2/ The Reverso classic medium small seconds

Pros
- The guilloché seems to me more appealing than the sunburst one. 
- This model exists with the casa fagliano bracelet. 

Cons:
- The size, maybe a too big for my wrist.
- I wonder about the small seconds dial, which breaks a bit the harmony and the simplicity of the dial

I know that the best way to solve this problem is to go to an AD and see theses two models in real. But, before that, I wondered if some people had already asked the same questions as me, especially on the right size of the model for a 17cm / 6 , 75" wrist and how they finally choose the right model for themselves.

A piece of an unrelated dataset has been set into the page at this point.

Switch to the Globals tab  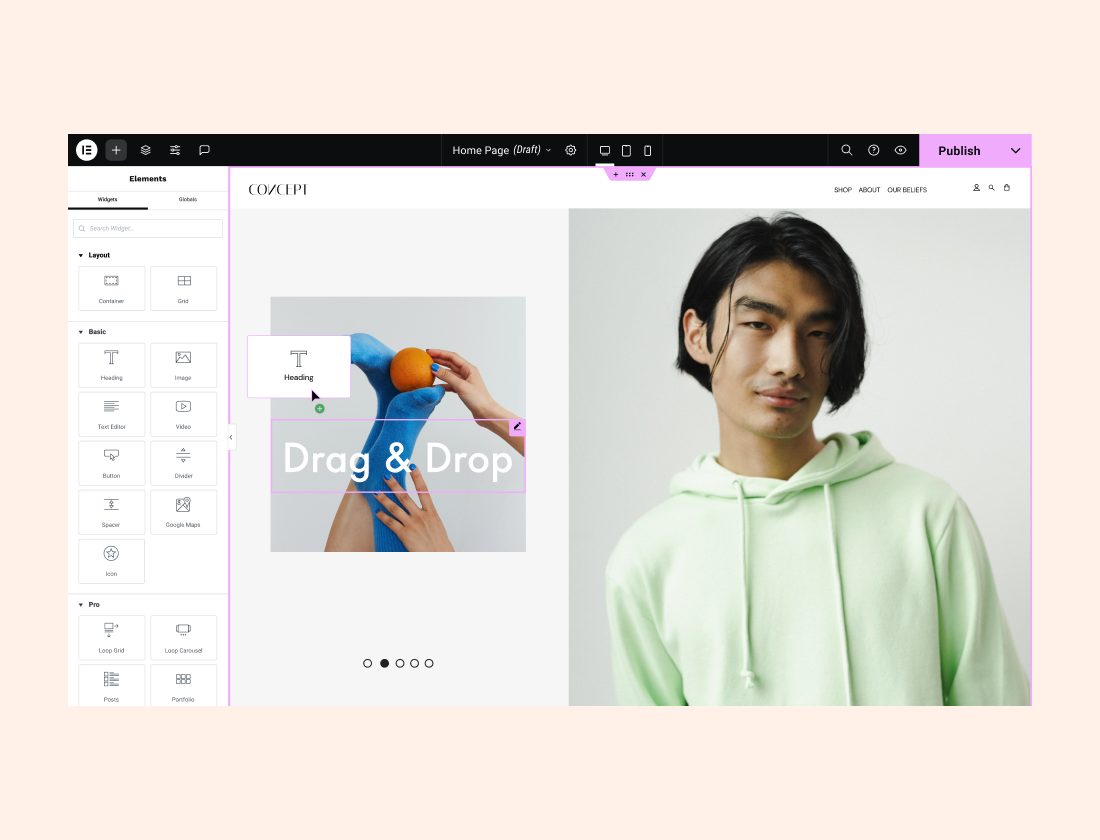(188, 199)
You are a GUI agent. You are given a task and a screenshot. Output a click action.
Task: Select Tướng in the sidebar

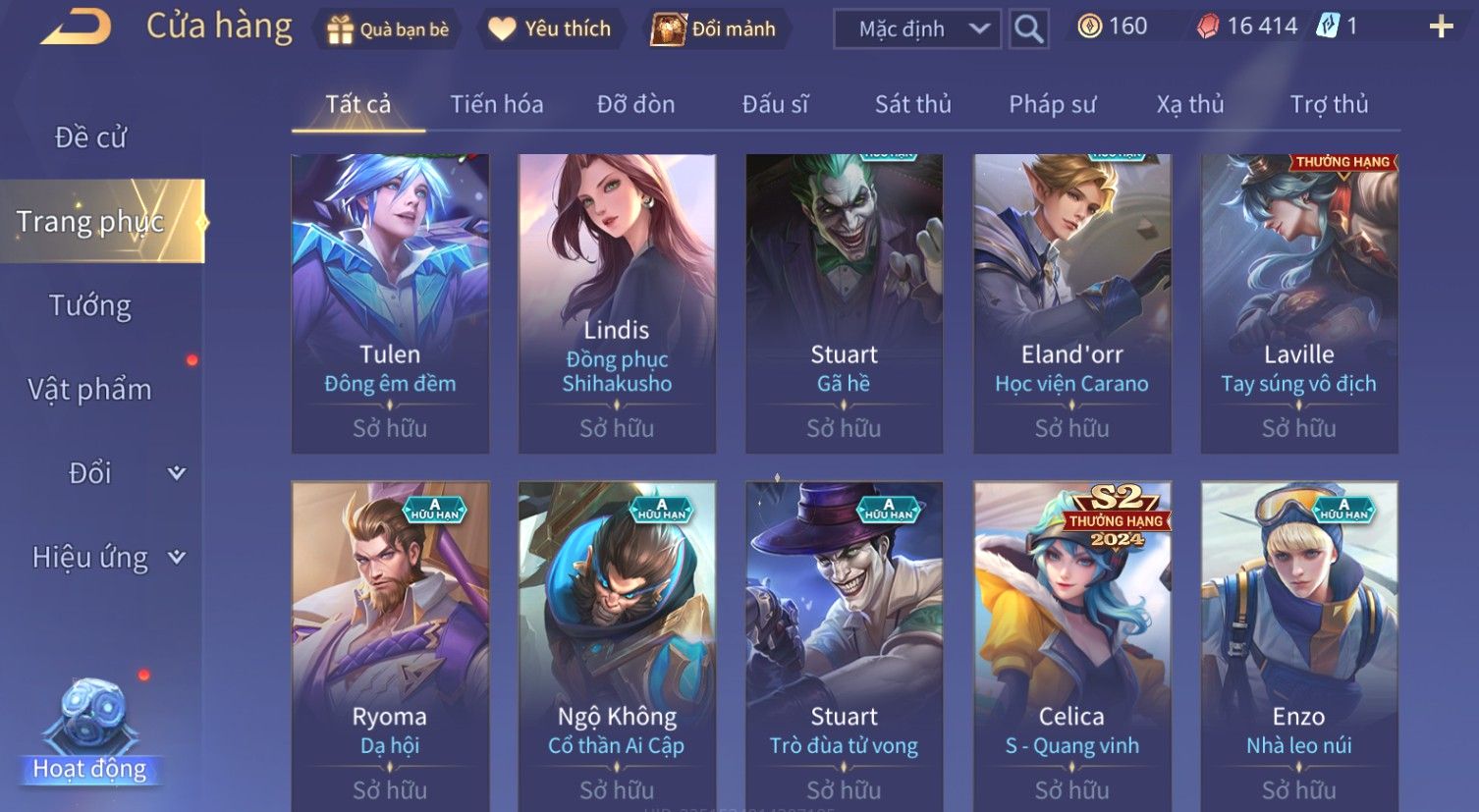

Thanks in advance for your answers !


----------



## Courtney Pike (Dec 1, 2018)

It's more the width of your wrist than the circumference, I have a smaller wrist than you, but it is flat and 50mm wide so a Reverso Duoface large sits just right for me (Not bought it yet).
A rounder wrist, even if it's bigger, is where the fitment problems arise (I think!).


----------



## DantonIzzo (Mar 11, 2016)

I think either will fit your wrist well. My wrist is 6.4 inches and I own the tribute 85th duo which is the same size as classic medium small sec. It fits me well.


----------



## qcjulle (Jun 5, 2013)

The Medium Small Seconds will look very good on your wrist, it does on my 6.25" wrist too. If your wrist is very flat, you might even be able to pull of the Large model.


----------



## Aster (Jan 26, 2020)

Thank you everyone for your help ! Seems that the Medium Small Second is the way to go !


----------



## carlhaluss (Oct 27, 2007)

Love the Classic Medium Small Seconds! I am certain it will look perfect on your wrist. My wrist is 7.25in and I still got the Medium over the Large. Why, even though my wrist can easily accommodate the Large? I just find the Medium provides a more vintage appeal, closer in size to the original. Yet it still has a great wrist presence. I thought the same as you do about the small seconds, until I tried both of them on my wrist. I usually prefer a simpler dial, but the way the squared off small seconds is done is really very appealing and adds more interest to the dial without being cluttered.

This pic shows the watch on my 7.25in wrist. As you can see, plenty of room between lug ends and edge of my wrist. And it still has a presence. You will be fine with your size wrist

The only slight drawback to the medium, is that the lug width is 19mm. It might not be as easy to get a variety of straps, as it would the large which has a lug width of 20mm. Even with the 19mm lug width, the taper is slight, and the buckle is 18mm. But I still didn't let that stop me. The Casa Faglio Design strap is very versatile, and looks good with a variety of clothing. Also the strap is not actually made by Casa Fagliano. As it says on the strap "Casa Fagliano Collection", the strap is actually made in France. Not a complaint, just an observation, it is still a lovely strap.









Hope you enjoy your new Reverso!

Cheers,
Carl


----------